***** Text shown

Re: Which file system has highest performance?

Posted: Sat Apr 21, 2012 11:47 am
by turdus
For filesystems one good measure on file read is how many additional sectors has to be read. For example in a small file (less than sectorsize) it's one (the inode). For medium file (not bigger than sectorsize*sectorsize) you have to use indirect blocks which means random access requires 2 additional reads (inode+indirect). Nowdays modern filesystems try to minimize this. Therefore most modern filesystems tend to use b-tree and extents. First was XFS (if I remember well), that ZFS and btrfs followed.

Benefits:
- fast lookup on filenames (b-tree)
- small size of metainfo (well at least after fs creation)

Disadvantages:
- could be terribly slow after time, metainfo can grow quickly
- quite a lot cpu work for keeping the metainfo consistent and small

The extents were developed to avoid the need of loading additional sectors (store allocation info of really big files right in inode), but it introduced a new bottleneck.
Extents turned out to be unuseful in real life apps (for heavy load servers at least). An easy method the see the disadvantage is:
1. create an fs with btrfs for example
2. create an sqlite database file with "tbl" table in it
3. insert about 1 million records into that tbl
4. now measure time for "select * from tbl;", save the result as x
5. execute several ten million random updates (the more updates you use the easier to inspect the disadvantage)

**********
***** Data lines

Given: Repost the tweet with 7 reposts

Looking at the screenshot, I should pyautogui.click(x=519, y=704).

**********
***** Data lines

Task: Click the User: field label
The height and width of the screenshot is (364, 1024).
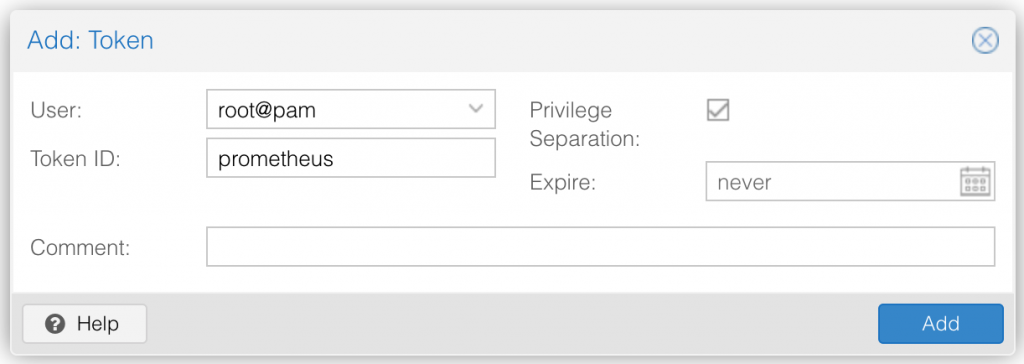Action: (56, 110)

**********

What you will do: Retype the passage of the forum post on file system performance that begins at the words "Posted: Sat Apr" and stops after "after fs creation)". The material placed after the text isn't needed for this.

Result for this exercise:
Posted: Sat Apr 21, 2012 11:47 am
by turdus
For filesystems one good measure on file read is how many additional sectors has to be read. For example in a small file (less than sectorsize) it's one (the inode). For medium file (not bigger than sectorsize*sectorsize) you have to use indirect blocks which means random access requires 2 additional reads (inode+indirect). Nowdays modern filesystems try to minimize this. Therefore most modern filesystems tend to use b-tree and extents. First was XFS (if I remember well), that ZFS and btrfs followed.

Benefits:
- fast lookup on filenames (b-tree)
- small size of metainfo (well at least after fs creation)